_Written exercise_
Can you render every non-blank line of the material below as a Markdown table with two columns, Row and Line, numbering the rows in order?

§ §

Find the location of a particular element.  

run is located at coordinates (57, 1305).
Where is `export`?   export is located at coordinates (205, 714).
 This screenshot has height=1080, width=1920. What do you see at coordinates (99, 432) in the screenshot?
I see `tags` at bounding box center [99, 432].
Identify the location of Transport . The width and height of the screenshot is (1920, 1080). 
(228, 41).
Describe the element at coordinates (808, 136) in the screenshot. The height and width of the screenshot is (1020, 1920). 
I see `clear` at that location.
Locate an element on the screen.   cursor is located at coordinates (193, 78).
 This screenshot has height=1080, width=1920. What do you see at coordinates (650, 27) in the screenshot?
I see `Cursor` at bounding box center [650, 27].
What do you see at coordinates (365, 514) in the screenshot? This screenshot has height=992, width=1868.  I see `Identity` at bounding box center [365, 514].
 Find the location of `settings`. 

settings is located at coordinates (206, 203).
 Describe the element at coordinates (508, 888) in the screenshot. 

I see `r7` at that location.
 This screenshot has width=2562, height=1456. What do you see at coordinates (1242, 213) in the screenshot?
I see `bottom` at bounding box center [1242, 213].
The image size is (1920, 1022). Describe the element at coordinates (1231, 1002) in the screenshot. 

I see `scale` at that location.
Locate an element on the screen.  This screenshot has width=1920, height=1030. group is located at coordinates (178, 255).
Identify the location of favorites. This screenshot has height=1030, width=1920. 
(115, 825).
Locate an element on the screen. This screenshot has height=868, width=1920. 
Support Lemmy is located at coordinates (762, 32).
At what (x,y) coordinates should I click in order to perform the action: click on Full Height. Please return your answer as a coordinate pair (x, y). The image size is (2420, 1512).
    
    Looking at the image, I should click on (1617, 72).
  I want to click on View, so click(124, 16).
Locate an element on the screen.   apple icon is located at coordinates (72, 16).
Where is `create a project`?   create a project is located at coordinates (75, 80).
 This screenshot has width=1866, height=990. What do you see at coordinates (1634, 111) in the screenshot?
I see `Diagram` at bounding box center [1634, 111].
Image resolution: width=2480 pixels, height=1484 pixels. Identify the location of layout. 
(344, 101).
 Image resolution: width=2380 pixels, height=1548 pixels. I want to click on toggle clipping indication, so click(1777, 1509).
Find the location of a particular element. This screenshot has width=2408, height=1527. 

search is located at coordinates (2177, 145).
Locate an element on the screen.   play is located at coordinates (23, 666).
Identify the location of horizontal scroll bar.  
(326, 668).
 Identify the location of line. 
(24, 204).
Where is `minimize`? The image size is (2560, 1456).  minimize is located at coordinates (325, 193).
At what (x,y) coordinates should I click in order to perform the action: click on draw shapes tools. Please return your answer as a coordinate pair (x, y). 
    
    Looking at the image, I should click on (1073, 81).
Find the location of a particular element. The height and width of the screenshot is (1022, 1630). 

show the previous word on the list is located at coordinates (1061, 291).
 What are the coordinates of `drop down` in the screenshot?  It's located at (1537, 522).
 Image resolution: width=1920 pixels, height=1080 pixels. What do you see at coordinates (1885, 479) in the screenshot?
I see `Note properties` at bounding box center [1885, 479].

§ §

_Response below_
| Row | Line |
|---|---|
| 1 | Find the location of a particular element.   |
| 2 | run is located at coordinates (57, 1305). |
| 3 | Where is `export`?   export is located at coordinates (205, 714). |
| 4 |  This screenshot has height=1080, width=1920. What do you see at coordinates (99, 432) in the screenshot? |
| 5 | I see `tags` at bounding box center [99, 432]. |
| 6 | Identify the location of Transport . The width and height of the screenshot is (1920, 1080).  |
| 7 | (228, 41). |
| 8 | Describe the element at coordinates (808, 136) in the screenshot. The height and width of the screenshot is (1020, 1920).  |
| 9 | I see `clear` at that location. |
| 10 | Locate an element on the screen.   cursor is located at coordinates (193, 78). |
| 11 |  This screenshot has height=1080, width=1920. What do you see at coordinates (650, 27) in the screenshot? |
| 12 | I see `Cursor` at bounding box center [650, 27]. |
| 13 | What do you see at coordinates (365, 514) in the screenshot? This screenshot has height=992, width=1868.  I see `Identity` at bounding box center [365, 514]. |
| 14 |  Find the location of `settings`.  |
| 15 | settings is located at coordinates (206, 203). |
| 16 |  Describe the element at coordinates (508, 888) in the screenshot.  |
| 17 | I see `r7` at that location. |
| 18 |  This screenshot has width=2562, height=1456. What do you see at coordinates (1242, 213) in the screenshot? |
| 19 | I see `bottom` at bounding box center [1242, 213]. |
| 20 | The image size is (1920, 1022). Describe the element at coordinates (1231, 1002) in the screenshot.  |
| 21 | I see `scale` at that location. |
| 22 | Locate an element on the screen.  This screenshot has width=1920, height=1030. group is located at coordinates (178, 255). |
| 23 | Identify the location of favorites. This screenshot has height=1030, width=1920.  |
| 24 | (115, 825). |
| 25 | Locate an element on the screen. This screenshot has height=868, width=1920.  |
| 26 | Support Lemmy is located at coordinates (762, 32). |
| 27 | At what (x,y) coordinates should I click in order to perform the action: click on Full Height. Please return your answer as a coordinate pair (x, y). The image size is (2420, 1512). |
| 28 |     Looking at the image, I should click on (1617, 72). |
| 29 |   I want to click on View, so click(124, 16). |
| 30 | Locate an element on the screen.   apple icon is located at coordinates (72, 16). |
| 31 | Where is `create a project`?   create a project is located at coordinates (75, 80). |
| 32 |  This screenshot has width=1866, height=990. What do you see at coordinates (1634, 111) in the screenshot? |
| 33 | I see `Diagram` at bounding box center [1634, 111]. |
| 34 | Image resolution: width=2480 pixels, height=1484 pixels. Identify the location of layout.  |
| 35 | (344, 101). |
| 36 |  Image resolution: width=2380 pixels, height=1548 pixels. I want to click on toggle clipping indication, so click(1777, 1509). |
| 37 | Find the location of a particular element. This screenshot has width=2408, height=1527.  |
| 38 | search is located at coordinates (2177, 145). |
| 39 | Locate an element on the screen.   play is located at coordinates (23, 666). |
| 40 | Identify the location of horizontal scroll bar.   |
| 41 | (326, 668). |
| 42 |  Identify the location of line.  |
| 43 | (24, 204). |
| 44 | Where is `minimize`? The image size is (2560, 1456).  minimize is located at coordinates (325, 193). |
| 45 | At what (x,y) coordinates should I click in order to perform the action: click on draw shapes tools. Please return your answer as a coordinate pair (x, y).  |
| 46 |     Looking at the image, I should click on (1073, 81). |
| 47 | Find the location of a particular element. The height and width of the screenshot is (1022, 1630).  |
| 48 | show the previous word on the list is located at coordinates (1061, 291). |
| 49 |  What are the coordinates of `drop down` in the screenshot?  It's located at (1537, 522). |
| 50 |  Image resolution: width=1920 pixels, height=1080 pixels. What do you see at coordinates (1885, 479) in the screenshot? |
| 51 | I see `Note properties` at bounding box center [1885, 479]. |